Task description: Exactly reproduce all the records, keeping pictures out of the copy.

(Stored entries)
Content starts

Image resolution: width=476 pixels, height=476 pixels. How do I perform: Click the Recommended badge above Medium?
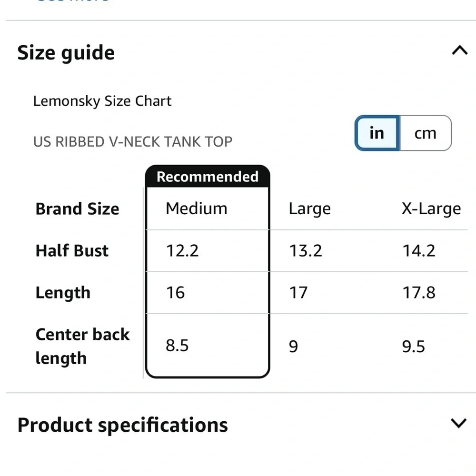pyautogui.click(x=207, y=177)
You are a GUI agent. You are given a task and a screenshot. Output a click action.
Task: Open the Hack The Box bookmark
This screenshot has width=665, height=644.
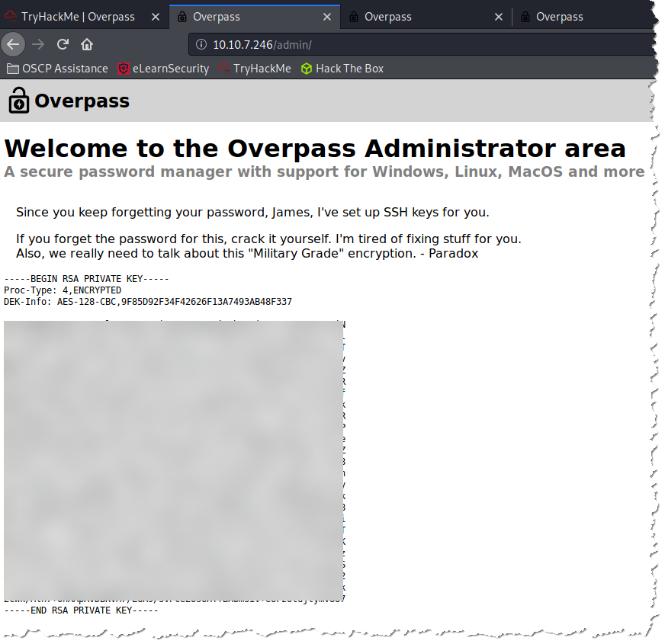(342, 69)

Content ends

Result of this task:
Image resolution: width=476 pixels, height=476 pixels. How do I perform: Click the Recommended badge above Medium?
pyautogui.click(x=207, y=177)
You are a GUI agent. You are given a task and a screenshot. Output a click action.
Task: Open the Hack The Box bookmark
This screenshot has width=665, height=644.
(342, 69)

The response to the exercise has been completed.